---
title: "owlents: using OWL directly in ontoProc"
author: "Vincent J. Carey, stvjc at channing.harvard.edu"
date: "`r format(Sys.time(), '%B %d, %Y')`"
vignette: >
  %\VignetteEngine{knitr::rmarkdown}
  %\VignetteIndexEntry{owlents: using OWL directly in ontoProc}
  %\VignetteEncoding{UTF-8}
bibliography: ontobib.bib
output:
  BiocStyle::html_document:
    highlight: pygments
    number_sections: yes
    theme: united
    toc: yes
---

# Introduction

In Bioconductor 3.19, ontoProc can work with OWL RDF/XML
serializations of ontologies, via the 
[owlready2](https://owlready2.readthedocs.io/en/v0.42/) python modules.

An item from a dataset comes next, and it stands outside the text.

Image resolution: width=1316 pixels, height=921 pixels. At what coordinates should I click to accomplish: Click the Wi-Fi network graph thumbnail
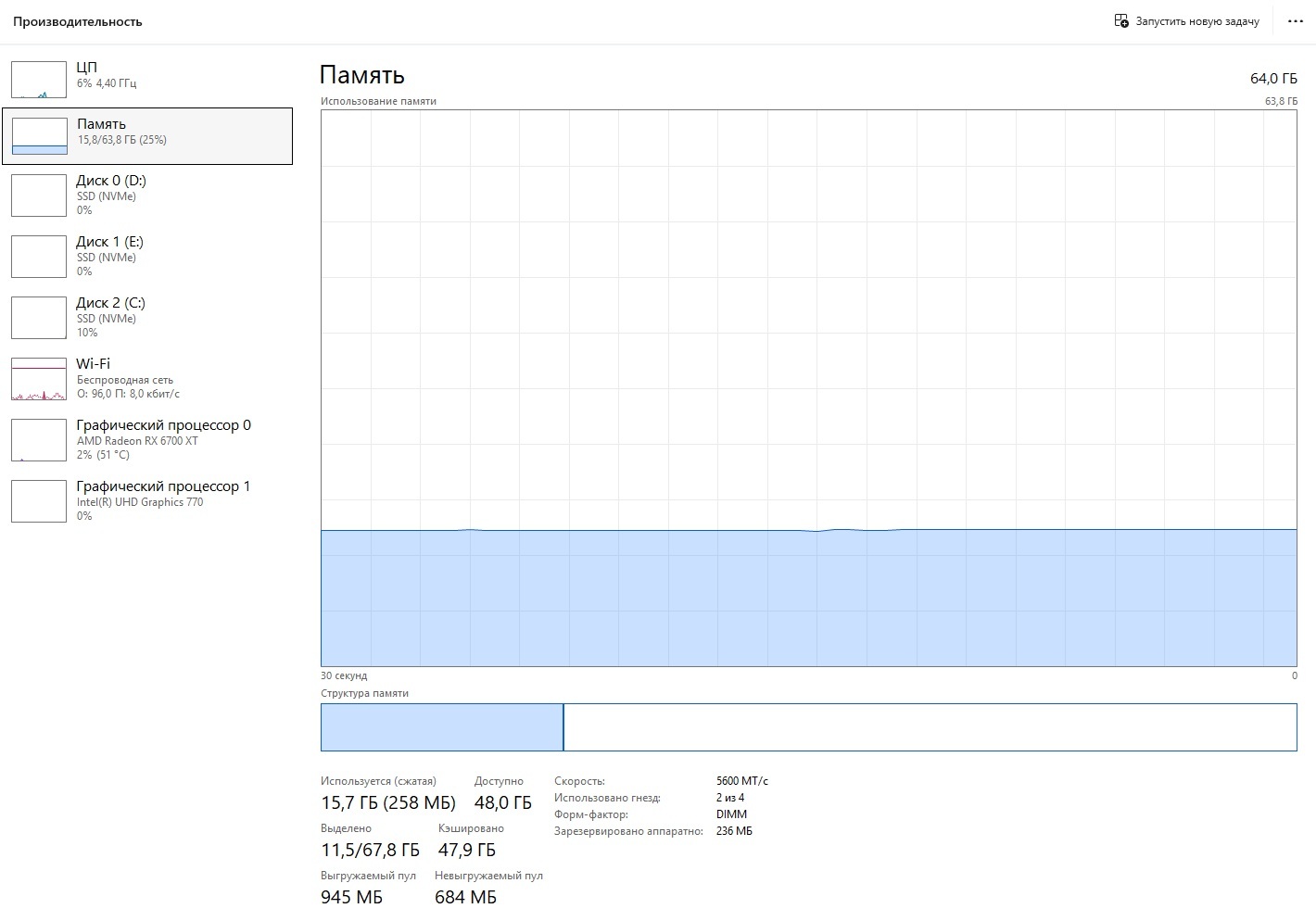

The `owl2cache` function retrieves OWL from a URL or file
and places it in a cache to avoid repetitious retrievals.  The
default cache is the one defined by `BiocFileCache::BiocFileCache()`.
Here we work with the cell ontology.  `setup_entities2` will use basilisk
to acquire
owlready2 python modules that parse the OWL and produce an `ontology_index` instance
(defined in CRAN package ontologyIndex).


```{r getcl,message=FALSE}
library(ontoProc)
clont_path = owl2cache(url="http://purl.obolibrary.org/obo/cl.owl")
cle = setup_entities2(clont_path)
cle
```

The usual plotting approach works.
```{r lkcl}
sel = c("CL_0000492", "CL_0001054", "CL_0000236", 
"CL_0000625", "CL_0000576", 
"CL_0000623", "CL_0000451", "CL_0000556")
onto_plot2(cle, sel)
```

# Illustration with Human Phenotype ontology

We'll obtain and ad hoc selection of
15 UBERON term names and visualize
the hierarchy.

```{r gethp}
hpont_path = owl2cache(url="http://purl.obolibrary.org/obo/hp.owl")
hpents = setup_entities2(hpont_path)
kp = grep("UBER", names(hpents$name), value=TRUE)[21:30]
onto_plot2(hpents, kp)
```

The prefixes of class names in the ontology
give a sense of its scope.
```{r lkta}
t(t(table(sapply(strsplit(names(hpents$name), "_"), "[", 1))))
```

To characterize human phenotypes ontologically, 
CL, GO, CHEBI, and
UBERON play significant roles.